L'été indien était arrivé. Le temps était calme et automnal.
L'ourson Motya était assis sous un bouleau, appuyé contre le tronc. Les rayons du soleil traversaient le feuillage doré et chatouillaient le petit nez de Motya avec leur chaleur. De plaisir, il ferma les yeux. Son cœur était léger et paisible.
Zin-zin.
Cela retentit au-dessus de son oreille. Motya ouvrit grand les yeux, tourna la tête, mais ne vit personne. « C'est probablement une illusion », pensa-t-il, et il se replongea dans le silence automnal.
Zin-zin.
Cela se répéta, cette fois au-dessus de l'autre oreille. Motya sursauta : « C'est probablement parce que je suis malade, j'ai des bourdonnements dans les oreilles », mais il demanda quand même :
Qui appelle ?
Zin-zin-ette !
Mais je ne te vois pas, qui es-tu – une invisible ?
Zin-zin-ette,
Petite oiselle !
Essaie de me trouver,
Je t'appellerai de ma voix !
Zin-zin ! Je suis ici !
Motya se dirigea vers la voix cristalline :
Comment es-tu ? Raconte-moi pour que ce soit plus facile de te trouver !
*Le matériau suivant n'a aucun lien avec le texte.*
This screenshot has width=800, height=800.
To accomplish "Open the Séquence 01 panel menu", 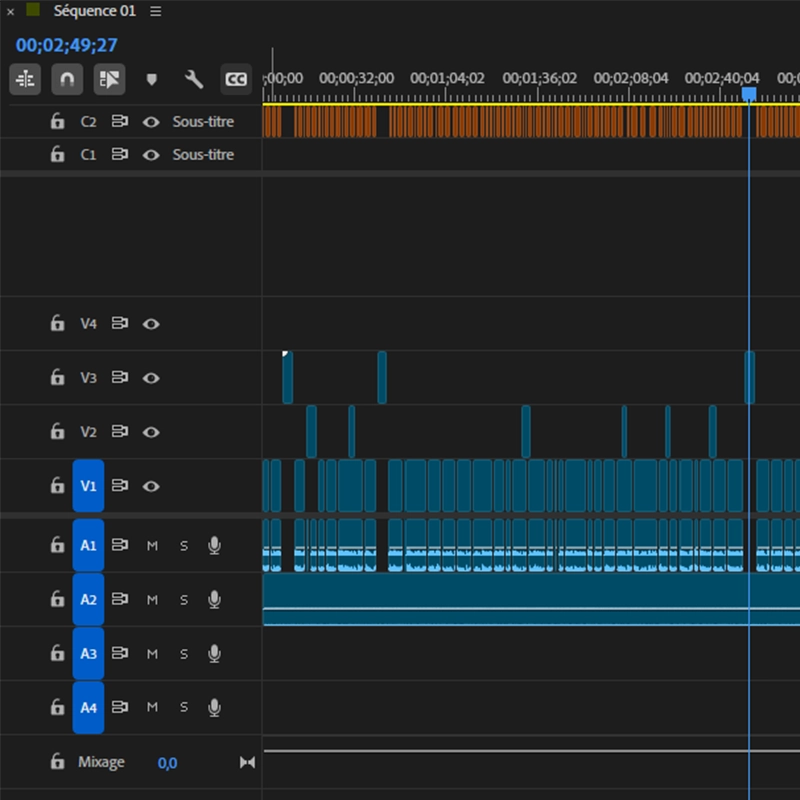I will (x=155, y=11).
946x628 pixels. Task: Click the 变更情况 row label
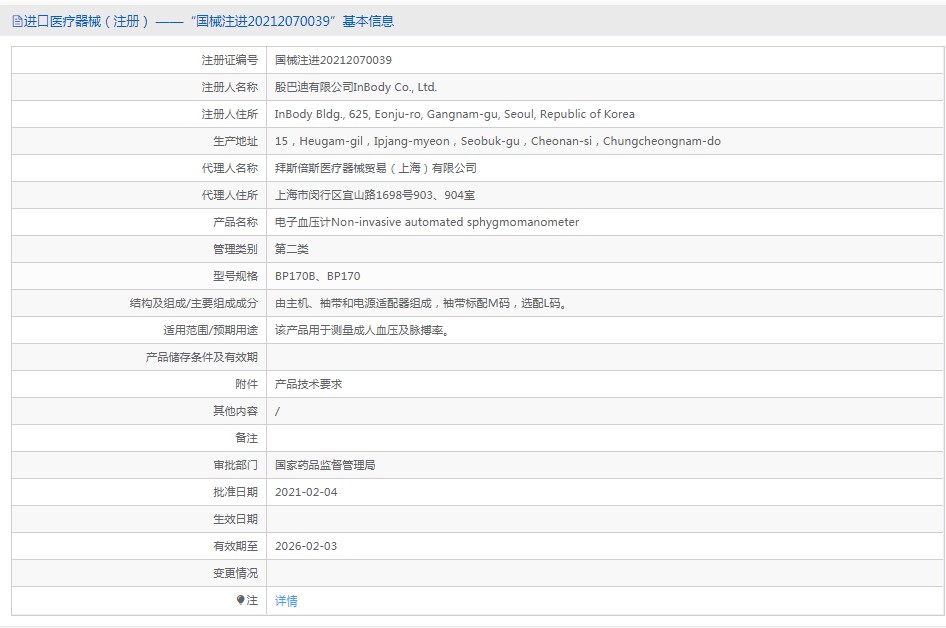[235, 573]
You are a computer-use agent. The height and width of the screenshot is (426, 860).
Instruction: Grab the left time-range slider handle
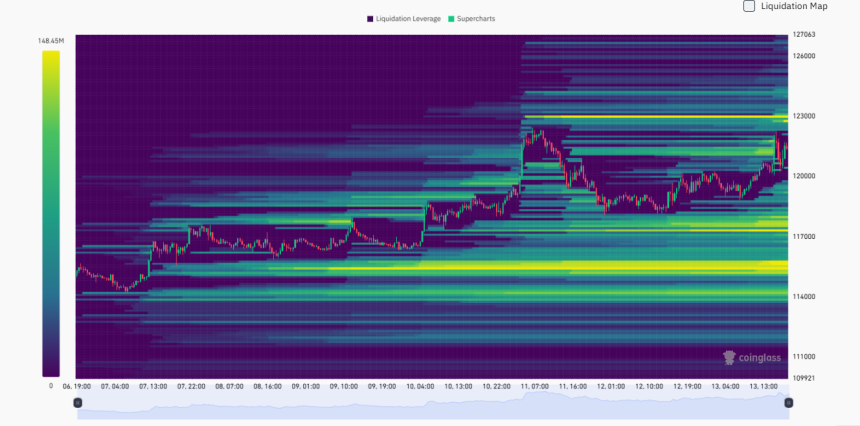click(78, 403)
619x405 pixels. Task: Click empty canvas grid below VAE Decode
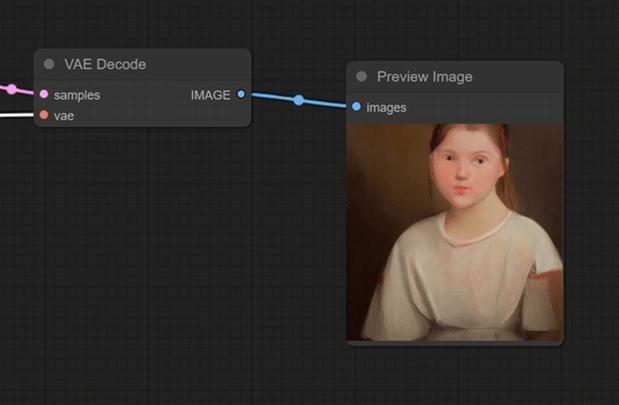(x=140, y=250)

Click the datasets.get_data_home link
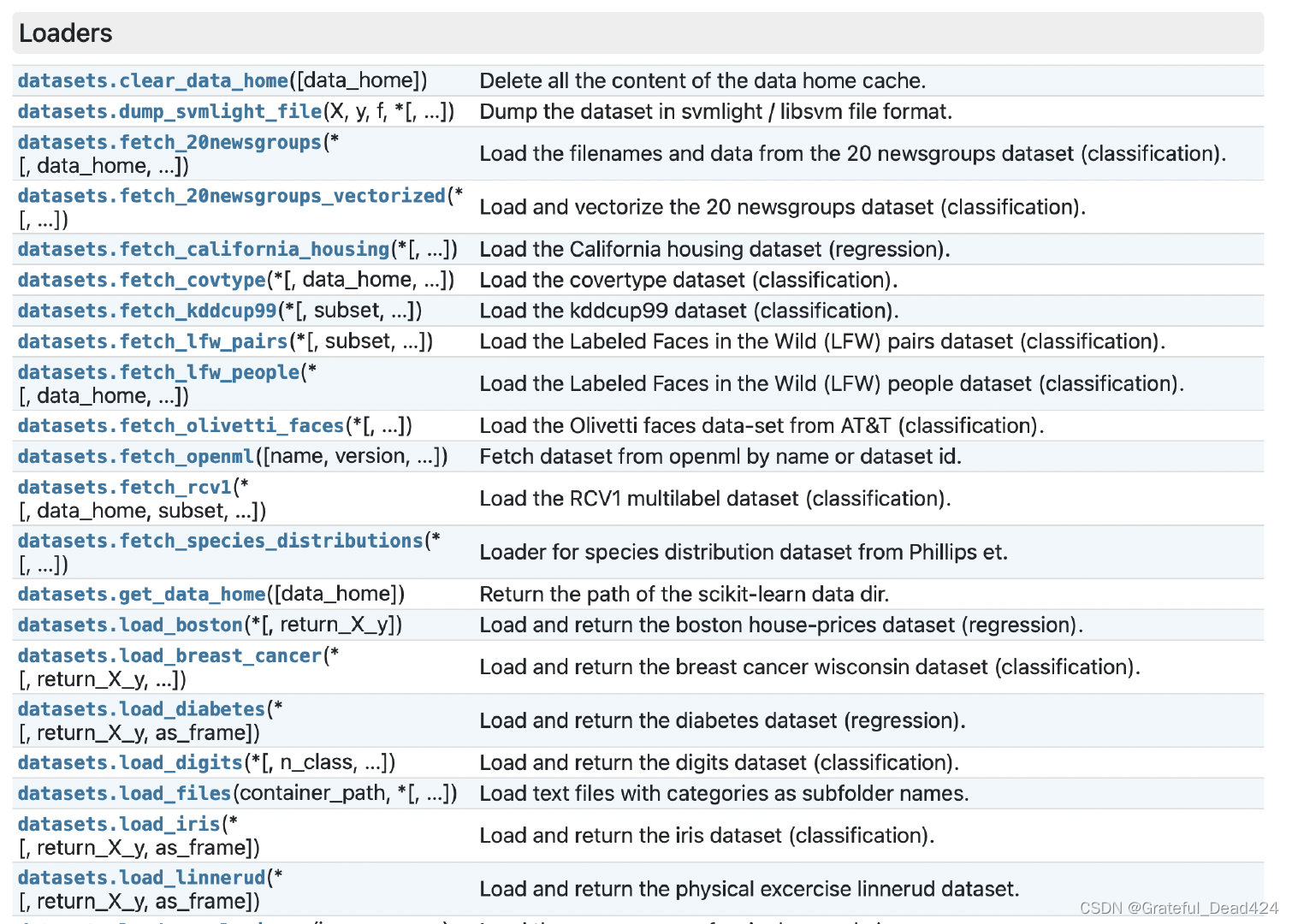click(x=141, y=595)
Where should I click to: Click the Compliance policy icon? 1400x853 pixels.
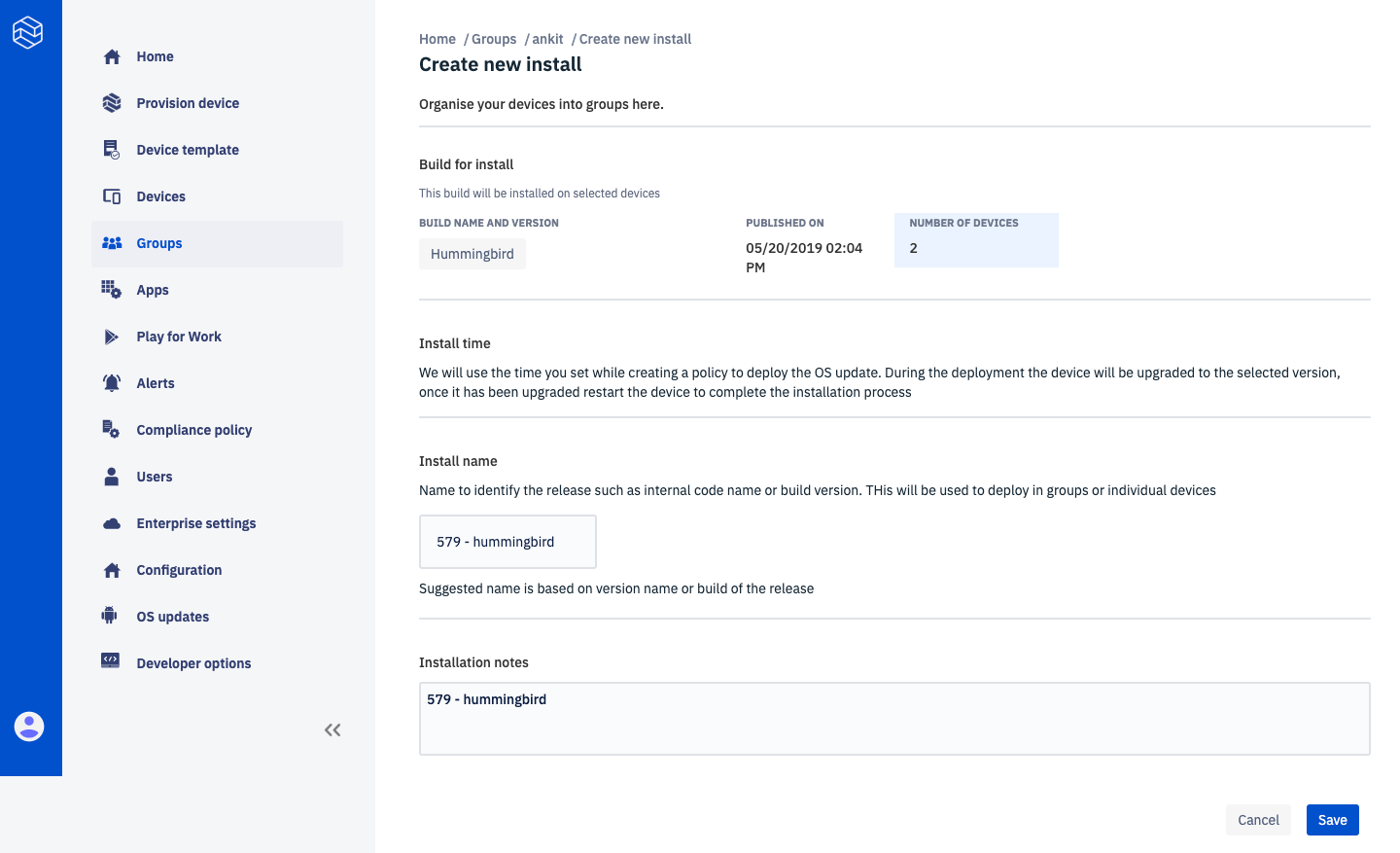(x=112, y=430)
Zin-zin ! Pour ma voix cristalline, l'automne m'a récompensée avec une petite robe jaune.
Cela retentit de l'autre côté.
Alors comment te trouver parmi les feuilles jaunes ?
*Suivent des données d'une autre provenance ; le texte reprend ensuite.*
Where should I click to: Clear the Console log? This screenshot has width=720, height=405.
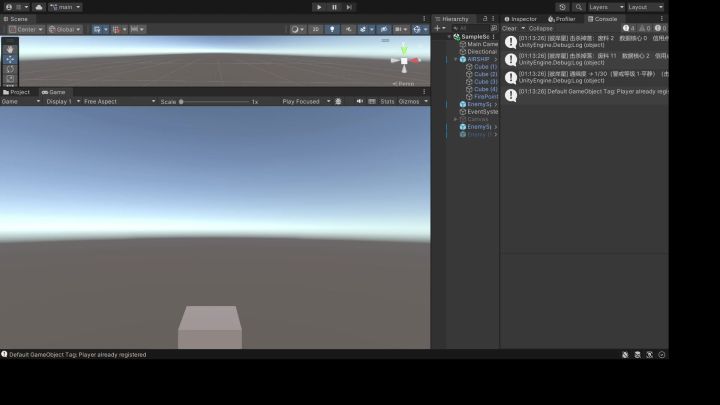click(x=509, y=28)
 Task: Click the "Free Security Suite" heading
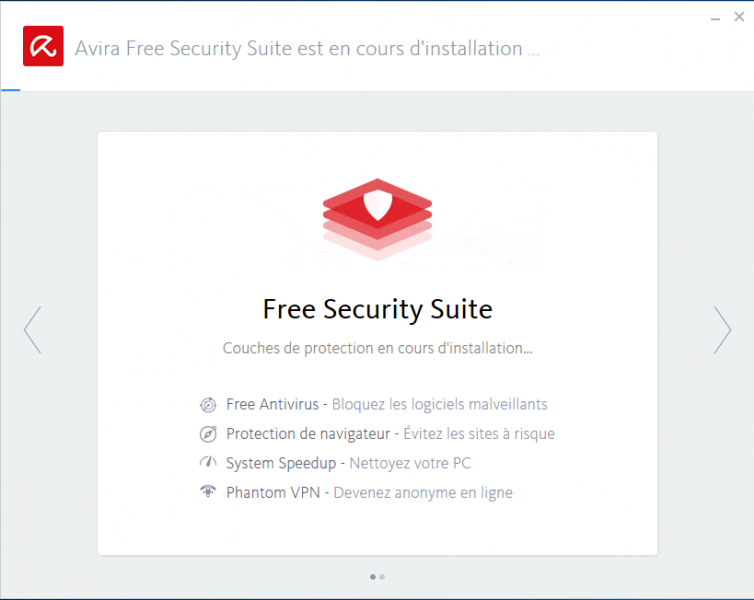(x=377, y=309)
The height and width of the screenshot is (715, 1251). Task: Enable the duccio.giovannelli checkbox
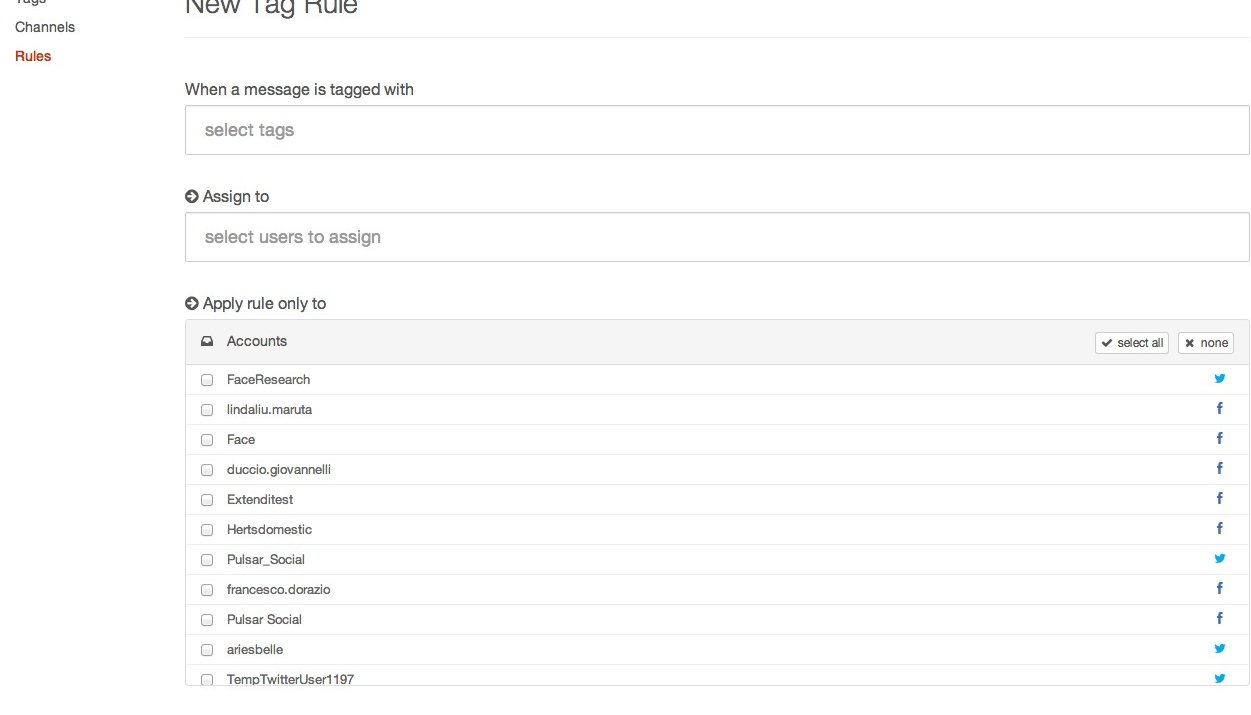coord(207,470)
Ma tête est noire, avec des petites joues blanches, regarde plus attentivement, zin-zin !
Je vois ! Je vois ! Comme tu es belle !
S'exclama Motya avec admiration. Le petit oiseau s'envola prestement de la branche et se posa sur la patte tendue de Motya.
Eh bien, faisons connaissance – je suis une mésange, on m'appelait autrefois Zinichka. Les hirondelles et les corneilles ont déjà volé vers les pays chauds, mais nous les mésanges, nous sommes des oiseaux non-migrateurs.
Ne sois pas triste, je jouerai avec toi !
Dzin, et toi, tu ne vas pas t'endormir ? Tu ne vas pas hiberner ?
Non, c'est encore trop tôt. Quand la neige tombera, c'est seulement alors que je me construirai une tanière et que je dormirai jusqu'au printemps.
Zin ! C'est merveilleux ! Trouve-moi !
Et la mésange disparut.
Zin-zin !
On l'entendit du chêne voisin.
Motya s'était très bien lié d'amitié avec la joyeuse mésange, pendant deux mois ils s'amusaient, jouaient à cache-cache, se racontaient des histoires intéressantes. Mais le moment de se séparer jusqu'au printemps était venu.
Ne sois pas triste petite mésange, je vais dormir un peu, et hr – pr…
Disait Motya en bâillant, en s'installant au lit. Mais bientôt l'ourson ronflait doucement.
Zin, dors tranquille, Motya. Quand tu te réveilleras, je serai certainement à côté de toi.